*Task objective*
Please print the entries below exactly, from the line with "Click the Changer link" through the line with "The height and width of the screenshot is (554, 1568).", including both of those lines and leaving out all others.

(Records shown begins)

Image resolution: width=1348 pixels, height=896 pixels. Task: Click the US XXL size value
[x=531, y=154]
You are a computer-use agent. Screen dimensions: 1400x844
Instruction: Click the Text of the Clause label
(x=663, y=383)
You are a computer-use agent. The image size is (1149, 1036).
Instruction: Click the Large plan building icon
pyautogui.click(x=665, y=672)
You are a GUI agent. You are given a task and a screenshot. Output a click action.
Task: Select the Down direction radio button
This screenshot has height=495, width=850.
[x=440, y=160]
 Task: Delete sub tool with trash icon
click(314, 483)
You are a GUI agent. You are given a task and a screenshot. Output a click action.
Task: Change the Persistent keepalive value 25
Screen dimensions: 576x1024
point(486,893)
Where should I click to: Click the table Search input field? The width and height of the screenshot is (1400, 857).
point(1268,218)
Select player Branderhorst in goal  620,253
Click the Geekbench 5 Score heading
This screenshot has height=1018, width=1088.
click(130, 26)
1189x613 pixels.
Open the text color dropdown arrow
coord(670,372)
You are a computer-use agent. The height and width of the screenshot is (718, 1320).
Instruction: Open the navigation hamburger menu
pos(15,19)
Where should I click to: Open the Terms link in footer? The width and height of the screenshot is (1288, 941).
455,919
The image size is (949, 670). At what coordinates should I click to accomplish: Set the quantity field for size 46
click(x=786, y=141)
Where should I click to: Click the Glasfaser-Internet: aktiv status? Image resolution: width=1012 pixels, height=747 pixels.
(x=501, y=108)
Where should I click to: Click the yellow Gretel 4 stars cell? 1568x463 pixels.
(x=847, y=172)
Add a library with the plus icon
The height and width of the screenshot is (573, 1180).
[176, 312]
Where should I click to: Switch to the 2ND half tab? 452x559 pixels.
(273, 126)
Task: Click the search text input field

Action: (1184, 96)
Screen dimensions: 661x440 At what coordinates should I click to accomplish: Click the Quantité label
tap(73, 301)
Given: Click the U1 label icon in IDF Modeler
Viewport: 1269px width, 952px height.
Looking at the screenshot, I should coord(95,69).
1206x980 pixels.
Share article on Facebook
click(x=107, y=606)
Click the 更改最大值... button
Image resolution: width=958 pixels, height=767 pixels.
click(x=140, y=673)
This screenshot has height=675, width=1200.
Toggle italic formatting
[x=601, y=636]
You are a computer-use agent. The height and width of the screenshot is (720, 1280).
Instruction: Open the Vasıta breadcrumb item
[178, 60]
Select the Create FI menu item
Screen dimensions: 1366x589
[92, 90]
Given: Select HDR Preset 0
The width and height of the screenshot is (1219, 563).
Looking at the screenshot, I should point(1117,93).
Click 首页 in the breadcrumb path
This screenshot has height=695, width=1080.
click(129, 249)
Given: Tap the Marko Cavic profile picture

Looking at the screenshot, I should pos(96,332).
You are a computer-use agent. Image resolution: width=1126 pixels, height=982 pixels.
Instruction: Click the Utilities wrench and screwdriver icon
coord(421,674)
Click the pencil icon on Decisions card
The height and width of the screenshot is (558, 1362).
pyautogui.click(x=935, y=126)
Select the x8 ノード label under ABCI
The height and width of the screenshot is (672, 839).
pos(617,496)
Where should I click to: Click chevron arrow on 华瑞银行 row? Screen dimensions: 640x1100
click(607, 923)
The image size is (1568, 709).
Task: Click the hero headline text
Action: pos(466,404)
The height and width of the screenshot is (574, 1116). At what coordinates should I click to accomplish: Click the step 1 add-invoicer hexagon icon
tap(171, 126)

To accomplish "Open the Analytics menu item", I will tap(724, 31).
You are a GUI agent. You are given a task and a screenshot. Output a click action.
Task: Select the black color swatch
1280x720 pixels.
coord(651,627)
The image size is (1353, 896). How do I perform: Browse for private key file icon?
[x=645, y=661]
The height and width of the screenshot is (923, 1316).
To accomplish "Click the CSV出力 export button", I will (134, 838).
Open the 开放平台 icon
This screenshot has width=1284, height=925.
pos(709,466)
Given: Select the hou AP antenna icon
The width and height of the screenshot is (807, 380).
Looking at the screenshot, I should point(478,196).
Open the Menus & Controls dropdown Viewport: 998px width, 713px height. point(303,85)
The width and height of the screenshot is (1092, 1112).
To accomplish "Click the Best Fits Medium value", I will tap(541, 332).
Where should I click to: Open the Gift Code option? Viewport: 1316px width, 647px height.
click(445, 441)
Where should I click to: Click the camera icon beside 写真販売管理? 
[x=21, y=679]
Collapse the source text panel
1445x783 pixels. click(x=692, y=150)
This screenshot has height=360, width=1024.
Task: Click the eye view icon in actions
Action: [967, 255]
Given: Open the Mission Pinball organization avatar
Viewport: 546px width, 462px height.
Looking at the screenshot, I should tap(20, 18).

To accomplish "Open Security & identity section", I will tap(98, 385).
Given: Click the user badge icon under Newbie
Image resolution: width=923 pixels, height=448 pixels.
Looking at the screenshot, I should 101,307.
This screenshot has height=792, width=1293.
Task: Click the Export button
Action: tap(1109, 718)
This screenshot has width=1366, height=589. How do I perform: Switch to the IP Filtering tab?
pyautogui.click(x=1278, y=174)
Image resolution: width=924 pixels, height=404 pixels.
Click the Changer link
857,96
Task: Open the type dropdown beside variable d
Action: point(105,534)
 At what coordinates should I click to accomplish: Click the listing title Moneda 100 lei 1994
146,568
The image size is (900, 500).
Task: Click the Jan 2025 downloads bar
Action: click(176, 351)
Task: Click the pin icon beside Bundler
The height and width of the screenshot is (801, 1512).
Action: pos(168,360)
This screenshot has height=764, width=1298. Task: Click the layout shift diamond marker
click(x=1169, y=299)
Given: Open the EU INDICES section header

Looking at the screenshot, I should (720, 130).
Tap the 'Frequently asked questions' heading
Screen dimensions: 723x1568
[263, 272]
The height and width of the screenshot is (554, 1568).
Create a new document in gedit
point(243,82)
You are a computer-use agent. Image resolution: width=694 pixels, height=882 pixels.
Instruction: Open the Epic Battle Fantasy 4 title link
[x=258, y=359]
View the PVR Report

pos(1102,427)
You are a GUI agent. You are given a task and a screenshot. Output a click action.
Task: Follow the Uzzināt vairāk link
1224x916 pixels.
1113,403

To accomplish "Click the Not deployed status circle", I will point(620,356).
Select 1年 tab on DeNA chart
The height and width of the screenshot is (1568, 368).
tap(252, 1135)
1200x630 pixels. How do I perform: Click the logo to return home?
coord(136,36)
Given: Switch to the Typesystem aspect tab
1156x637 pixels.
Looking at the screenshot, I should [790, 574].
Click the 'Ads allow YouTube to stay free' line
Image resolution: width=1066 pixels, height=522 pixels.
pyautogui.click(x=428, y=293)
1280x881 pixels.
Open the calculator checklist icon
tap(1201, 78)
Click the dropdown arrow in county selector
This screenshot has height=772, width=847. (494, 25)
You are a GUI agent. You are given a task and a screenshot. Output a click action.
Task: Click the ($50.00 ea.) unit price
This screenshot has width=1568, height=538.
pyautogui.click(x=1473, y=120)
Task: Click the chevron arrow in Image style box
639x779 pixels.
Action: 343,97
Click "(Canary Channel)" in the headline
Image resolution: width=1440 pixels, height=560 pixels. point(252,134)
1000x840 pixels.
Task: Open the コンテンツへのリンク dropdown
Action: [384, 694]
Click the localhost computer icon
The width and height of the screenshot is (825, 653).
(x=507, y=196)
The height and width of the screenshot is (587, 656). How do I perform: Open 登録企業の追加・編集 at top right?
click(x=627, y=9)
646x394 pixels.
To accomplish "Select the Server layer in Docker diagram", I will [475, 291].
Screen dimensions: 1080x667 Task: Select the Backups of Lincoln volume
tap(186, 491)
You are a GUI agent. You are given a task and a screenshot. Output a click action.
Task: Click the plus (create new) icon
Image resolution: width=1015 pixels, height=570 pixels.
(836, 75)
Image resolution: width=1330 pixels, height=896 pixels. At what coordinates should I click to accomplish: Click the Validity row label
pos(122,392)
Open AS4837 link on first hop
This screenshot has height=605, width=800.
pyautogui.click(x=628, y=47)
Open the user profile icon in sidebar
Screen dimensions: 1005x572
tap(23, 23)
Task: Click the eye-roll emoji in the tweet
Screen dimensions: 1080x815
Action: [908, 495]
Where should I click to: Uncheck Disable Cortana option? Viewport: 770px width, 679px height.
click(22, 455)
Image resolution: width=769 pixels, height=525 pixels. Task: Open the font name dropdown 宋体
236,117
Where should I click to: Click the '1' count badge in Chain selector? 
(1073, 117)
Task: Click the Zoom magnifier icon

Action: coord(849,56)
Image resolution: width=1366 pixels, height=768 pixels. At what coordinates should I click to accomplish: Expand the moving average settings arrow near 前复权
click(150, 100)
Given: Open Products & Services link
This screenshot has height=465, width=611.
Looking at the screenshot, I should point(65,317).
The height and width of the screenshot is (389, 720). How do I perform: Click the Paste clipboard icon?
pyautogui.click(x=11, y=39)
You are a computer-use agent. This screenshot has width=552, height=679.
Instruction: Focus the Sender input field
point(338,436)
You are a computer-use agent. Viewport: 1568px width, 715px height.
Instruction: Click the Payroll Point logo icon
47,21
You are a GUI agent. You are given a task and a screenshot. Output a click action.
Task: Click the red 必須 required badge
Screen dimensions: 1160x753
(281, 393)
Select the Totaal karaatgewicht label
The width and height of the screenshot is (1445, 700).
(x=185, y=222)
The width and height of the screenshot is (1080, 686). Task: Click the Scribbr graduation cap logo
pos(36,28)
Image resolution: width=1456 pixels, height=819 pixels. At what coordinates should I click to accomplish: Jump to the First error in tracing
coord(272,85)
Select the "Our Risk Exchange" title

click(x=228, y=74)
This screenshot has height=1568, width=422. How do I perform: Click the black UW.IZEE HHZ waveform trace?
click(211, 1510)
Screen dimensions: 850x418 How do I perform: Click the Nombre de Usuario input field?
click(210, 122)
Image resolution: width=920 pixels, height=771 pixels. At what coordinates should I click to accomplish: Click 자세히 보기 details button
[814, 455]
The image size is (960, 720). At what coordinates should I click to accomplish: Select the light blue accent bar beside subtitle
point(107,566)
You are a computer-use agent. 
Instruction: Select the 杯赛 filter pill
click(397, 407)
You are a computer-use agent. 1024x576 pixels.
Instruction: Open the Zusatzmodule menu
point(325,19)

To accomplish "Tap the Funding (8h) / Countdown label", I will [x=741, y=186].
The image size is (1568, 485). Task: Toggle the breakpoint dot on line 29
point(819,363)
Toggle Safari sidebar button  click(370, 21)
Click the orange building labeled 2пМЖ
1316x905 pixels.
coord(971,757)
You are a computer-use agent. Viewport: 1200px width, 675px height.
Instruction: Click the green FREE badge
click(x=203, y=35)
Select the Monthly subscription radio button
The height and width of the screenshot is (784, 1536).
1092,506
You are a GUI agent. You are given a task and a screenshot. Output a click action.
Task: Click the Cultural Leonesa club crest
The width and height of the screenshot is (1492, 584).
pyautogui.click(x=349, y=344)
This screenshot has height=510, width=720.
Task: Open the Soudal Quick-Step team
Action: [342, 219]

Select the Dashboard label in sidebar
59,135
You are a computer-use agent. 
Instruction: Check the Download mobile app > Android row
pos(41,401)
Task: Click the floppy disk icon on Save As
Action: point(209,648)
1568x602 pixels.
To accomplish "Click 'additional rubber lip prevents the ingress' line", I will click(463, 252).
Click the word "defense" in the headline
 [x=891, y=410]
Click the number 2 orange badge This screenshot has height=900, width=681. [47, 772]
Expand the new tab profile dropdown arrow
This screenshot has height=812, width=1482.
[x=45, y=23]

(Records shown ends)

*Task result*
Click the Changer link
857,96
Task: Open the type dropdown beside variable d
Action: point(105,534)
 At what coordinates should I click to accomplish: Click the listing title Moneda 100 lei 1994
146,568
The image size is (900, 500).
Task: Click the Jan 2025 downloads bar
Action: click(176, 351)
Task: Click the pin icon beside Bundler
The height and width of the screenshot is (801, 1512).
Action: pos(168,360)
This screenshot has height=764, width=1298. Task: Click the layout shift diamond marker
click(x=1169, y=299)
Given: Open the EU INDICES section header

Looking at the screenshot, I should (720, 130).
Tap the 'Frequently asked questions' heading
Screen dimensions: 723x1568
[263, 272]
The height and width of the screenshot is (554, 1568).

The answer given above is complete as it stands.